Website personalization: how to keep your visitors coming back for more

The growing need for customized products and services is what gets the onsite personalization ball rolling. It’s not only about meeting customers’ needs at every touchpoint. It’s also about presenting the right content to the right visitors.

Such approach requires a deep understanding of visitors’ needs and expectations on a more granular level. Today’s technology, with its tracking tools and web analytics software, allows you to gain such insights. You then use them accordingly to transform information into personalized experiences in real-time.

That’s the way dynamic website personalization works. It supports marketers’ efforts to observe users’ preferences and guide visitors through the abundance of offers. Ultimately it leads them to take an anticipated action: to convert.

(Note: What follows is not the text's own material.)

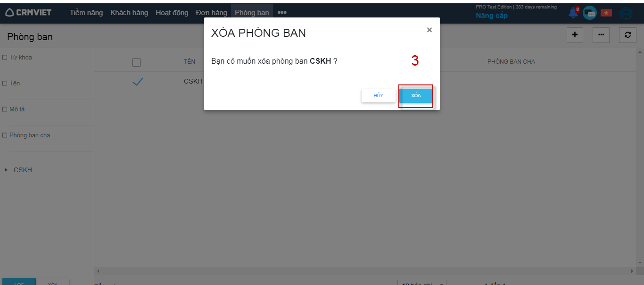
Task: Toggle the Mô tả filter checkbox
Action: click(x=5, y=109)
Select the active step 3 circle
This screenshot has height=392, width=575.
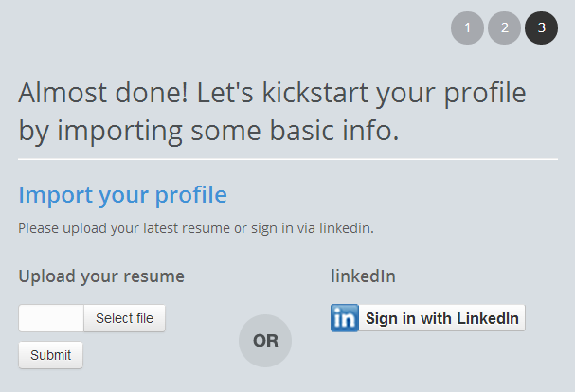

As we’ve already discussed in our posts, the idea of personalization is not a revolutionary discovery. One-size-fits-all static websites are becoming obsolete, but not because marketers are coming up with fancy concepts to experiment with. It’s rather because dynamic websites provide users with the service they want and look for.

According to Marketo, 78.6 percent of their survey respondents claimed they would only consider a brand’s offer if it matched the way they had interacted with the brand earlier.

That sets the bar high for onsite personalization. The only way to reach it is to invest time and effort into delivering responsive sites that dynamically modify messages, offerings, banners, and callouts.

Behind the concept of dynamic personalization lies a website that changes on the fly, delivering content that perfectly fits within the framework of the user’s session, generating individual experiences at the site. The process takes into consideration a broad context of visitors’ tendencies and actions across diverse digital channels.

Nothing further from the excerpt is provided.